**EXTRACT**
# # # #

BHAKATAPUR: Stevia farming has been started for the first time ever in Bhaktapur district.
The commercial farming of the stevia plant which can be an alternative to sugar, was started jointly by Krishna Kaji Manandhar of Ward No. 12, Purushottam Shrestha of Ward No. 11, Raj Prajapati and Ramesh Thusa Shrestha of Ward No. 3, all from Madhyapur Thimi Municipality.
The sweet plant has been planted in an area of 30 ropanis of land situated at Gamcha, Ward No. 6 of Dadhikot VDC. The place is two kilometres south of Sankhadhar Chowk of the municipality.
Likewise, Krishna Kaji Prajapati, who was a journalist for six years, is now trying to establish himself as a successful farmer giving up his earlier profession. "Only through the development of agriculture and other production sectors can the country like Nepal attain prosperity," he said.

# # # #

**INFORMATION SUPPLIED**
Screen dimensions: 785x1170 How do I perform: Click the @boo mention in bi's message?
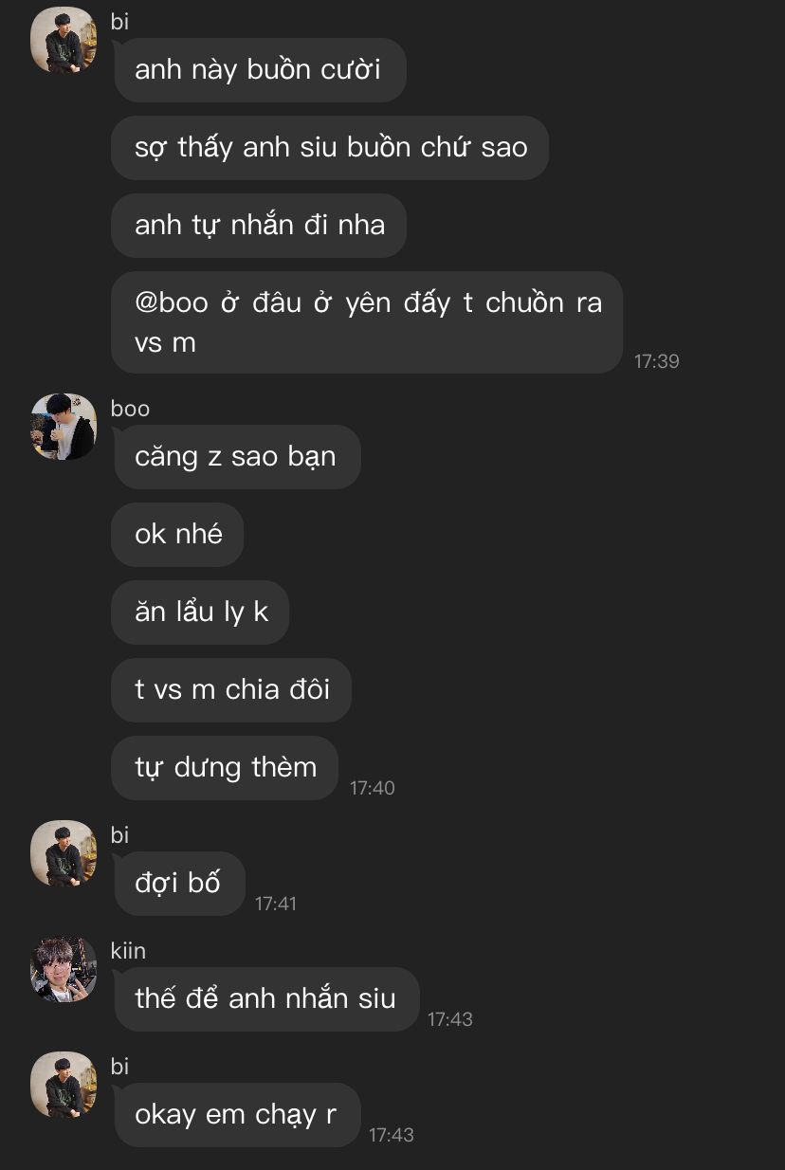pos(172,302)
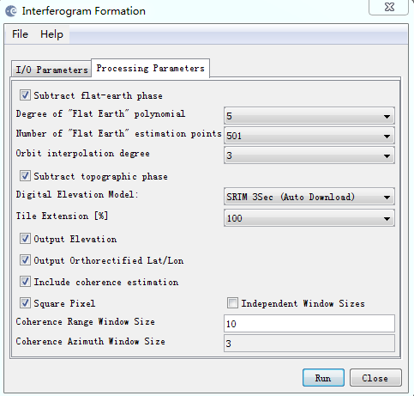The image size is (414, 396).
Task: Open the Flat Earth estimation points dropdown
Action: pyautogui.click(x=309, y=136)
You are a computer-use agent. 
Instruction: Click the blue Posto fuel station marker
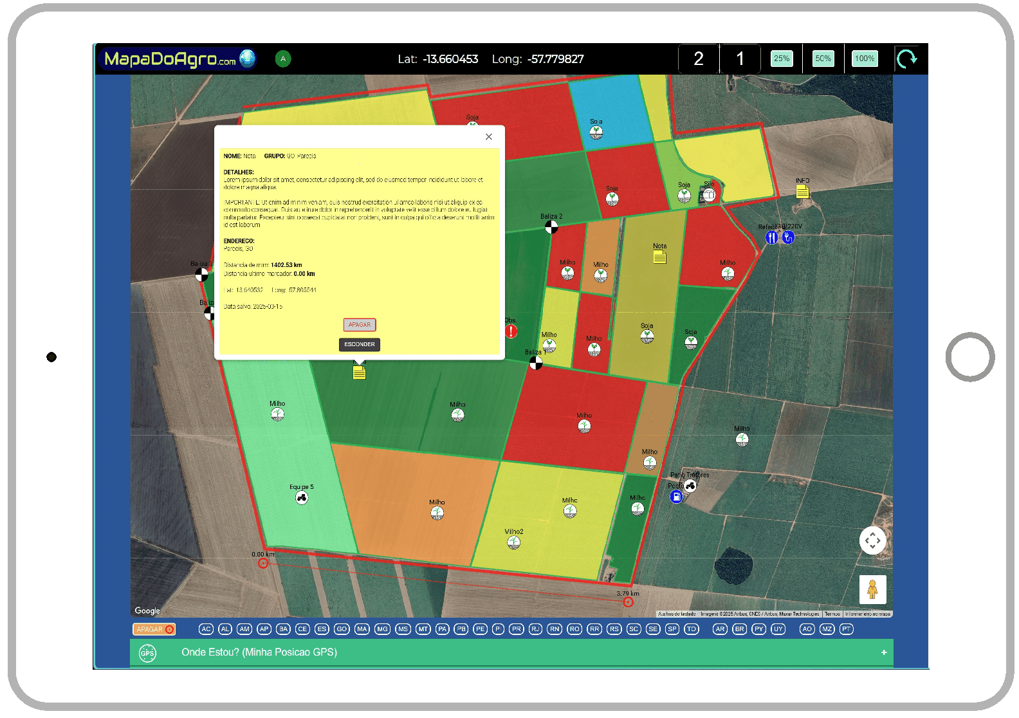click(x=676, y=496)
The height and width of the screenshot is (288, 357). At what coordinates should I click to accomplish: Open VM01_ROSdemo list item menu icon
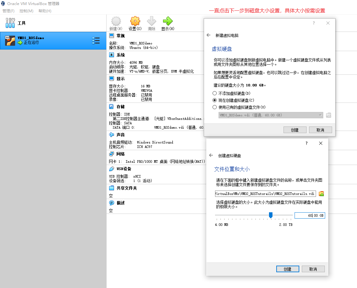(96, 40)
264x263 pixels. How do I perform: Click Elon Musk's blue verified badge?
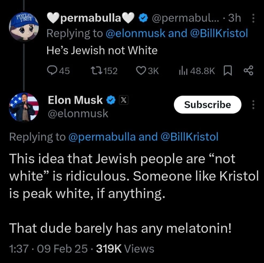[111, 100]
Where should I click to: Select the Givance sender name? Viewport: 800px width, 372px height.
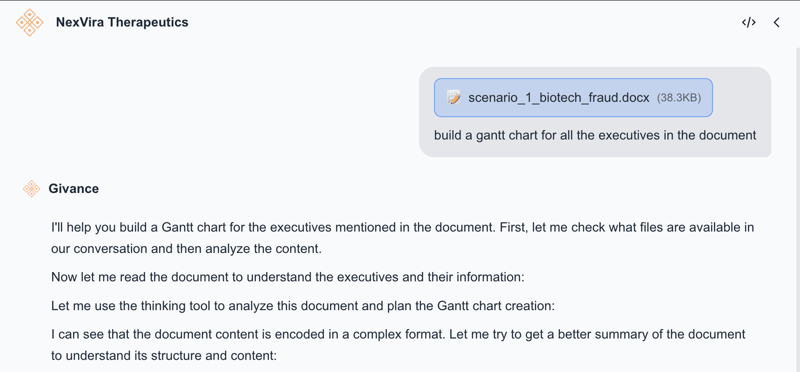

# # # #

**TASKS TO COMPLETE**
1 - In the stevia farming report, rewrite the passage from "The commercial farming" to "Madhyapur Thimi Municipality.", substituting "together" for "jointly".
2 - Name every person mentioned by name in the stevia farming report.

**RESULTS FOR THE EXERCISE**
1 -
The commercial farming of the stevia plant which can be an alternative to sugar, was started together by Krishna Kaji Manandhar of Ward No. 12, Purushottam Shrestha of Ward No. 11, Raj Prajapati and Ramesh Thusa Shrestha of Ward No. 3, all from Madhyapur Thimi Municipality.

2 -
Krishna Kaji Manandhar
Purushottam Shrestha
Raj Prajapati
Ramesh Thusa Shrestha
Krishna Kaji Prajapati